Problem
Convert the lines below into a Markdown table with two columns, Row and Line. Number each row and skip any blank lines.

━━━━━ Data provided ━━━━━

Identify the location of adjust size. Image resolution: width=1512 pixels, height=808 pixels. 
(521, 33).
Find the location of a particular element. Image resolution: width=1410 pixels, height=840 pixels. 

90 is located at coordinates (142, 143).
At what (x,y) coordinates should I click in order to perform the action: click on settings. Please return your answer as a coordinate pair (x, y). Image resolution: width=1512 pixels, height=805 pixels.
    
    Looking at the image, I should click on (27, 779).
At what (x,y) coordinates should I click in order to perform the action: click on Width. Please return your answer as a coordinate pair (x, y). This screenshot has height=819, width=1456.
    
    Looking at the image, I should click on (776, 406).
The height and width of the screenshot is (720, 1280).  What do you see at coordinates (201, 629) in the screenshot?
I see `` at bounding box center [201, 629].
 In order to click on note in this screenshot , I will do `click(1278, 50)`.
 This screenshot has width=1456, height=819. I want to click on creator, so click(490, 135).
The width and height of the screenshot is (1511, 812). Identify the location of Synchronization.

━━━━━

The answer
| Row | Line |
|---|---|
| 1 | Identify the location of adjust size. Image resolution: width=1512 pixels, height=808 pixels.  |
| 2 | (521, 33). |
| 3 | Find the location of a particular element. Image resolution: width=1410 pixels, height=840 pixels.  |
| 4 | 90 is located at coordinates (142, 143). |
| 5 | At what (x,y) coordinates should I click in order to perform the action: click on settings. Please return your answer as a coordinate pair (x, y). Image resolution: width=1512 pixels, height=805 pixels. |
| 6 |     Looking at the image, I should click on (27, 779). |
| 7 | At what (x,y) coordinates should I click in order to perform the action: click on Width. Please return your answer as a coordinate pair (x, y). This screenshot has height=819, width=1456. |
| 8 |     Looking at the image, I should click on (776, 406). |
| 9 | The height and width of the screenshot is (720, 1280).  What do you see at coordinates (201, 629) in the screenshot? |
| 10 | I see `` at bounding box center [201, 629]. |
| 11 |  In order to click on note in this screenshot , I will do `click(1278, 50)`. |
| 12 |  This screenshot has width=1456, height=819. I want to click on creator, so click(490, 135). |
| 13 | The width and height of the screenshot is (1511, 812). Identify the location of Synchronization. |